What is a Sample Ratio Mismatch (SRM) and why does it matter?

A Sample Ratio Mismatch occurs when the traffic split between your control and variation doesn't match the intended ratio. For a 50/50 test, you'd expect roughly equal visitors in each bucket. If one bucket has significantly more visitors than the other (as detected by a chi-squared goodness-of-fit test), it suggests your bucketing mechanism is flawed — perhaps due to bot traffic, caching issues, redirect chains, or bugs in your experimentation SDK. An SRM invalidates your test results because the two groups are no longer comparable. Always check for SRM before concluding any test, especially if you're running on custom infrastructure rather than a dedicated A/B testing platform.

What is statistical power, and why is 80% the standard?

Statistical power (1−β) is the probability that your test will detect a real effect of the specified size, given that the effect truly exists. At 80% power, if your variation truly improves conversion by your MDE, you have an 80% chance of observing a statistically significant result and a 20% chance of missing it (Type II error). The 80% convention comes from Jacob Cohen's 1988 statistical power handbook, where he suggested that a 4:1 ratio of Type II to Type I errors (β/α = 4 at α=0.05) was a reasonable default. Higher power (90%, 95%) increases confidence in negative results but substantially increases required sample size. Most CRO practitioners accept 80% as a practical trade-off between rigor and test speed.

Can I use this calculator for metrics other than conversion rates?

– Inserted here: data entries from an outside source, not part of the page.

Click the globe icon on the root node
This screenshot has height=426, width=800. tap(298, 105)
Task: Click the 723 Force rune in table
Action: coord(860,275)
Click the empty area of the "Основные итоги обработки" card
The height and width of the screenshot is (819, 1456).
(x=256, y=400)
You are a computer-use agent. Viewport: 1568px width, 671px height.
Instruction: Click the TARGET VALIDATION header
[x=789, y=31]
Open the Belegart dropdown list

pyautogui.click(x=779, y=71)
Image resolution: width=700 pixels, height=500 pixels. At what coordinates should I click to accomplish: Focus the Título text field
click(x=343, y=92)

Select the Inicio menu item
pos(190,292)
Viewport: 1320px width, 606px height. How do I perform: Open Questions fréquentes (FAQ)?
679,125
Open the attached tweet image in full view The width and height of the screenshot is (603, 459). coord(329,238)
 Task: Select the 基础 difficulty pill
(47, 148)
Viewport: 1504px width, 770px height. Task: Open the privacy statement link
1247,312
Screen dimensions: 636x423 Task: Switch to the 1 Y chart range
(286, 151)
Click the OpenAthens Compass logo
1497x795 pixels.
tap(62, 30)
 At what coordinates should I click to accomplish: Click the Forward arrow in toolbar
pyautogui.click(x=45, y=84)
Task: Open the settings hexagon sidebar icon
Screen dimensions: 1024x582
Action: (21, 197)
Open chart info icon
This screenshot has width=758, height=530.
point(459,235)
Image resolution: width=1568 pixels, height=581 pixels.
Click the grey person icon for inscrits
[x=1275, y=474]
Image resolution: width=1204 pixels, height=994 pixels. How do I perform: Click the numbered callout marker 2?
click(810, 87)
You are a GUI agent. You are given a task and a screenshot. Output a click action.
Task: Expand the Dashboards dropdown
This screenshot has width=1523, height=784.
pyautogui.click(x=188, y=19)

This calculator is designed for binomial (0/1) conversion rate metrics — did the user convert or not? It uses the two-proportions Z-test formula, which is appropriate when your metric is a proportion. For continuous metrics like average order value, revenue per visitor, or session duration, you need a two-sample t-test with variance estimation, which requires knowing the standard deviation of your metric — information this calculator does not collect. For those use cases, consider using an experiment platform that supports continuous metrics, or calculate the required sample size using a t-test power calculator with your metric's historical standard deviation.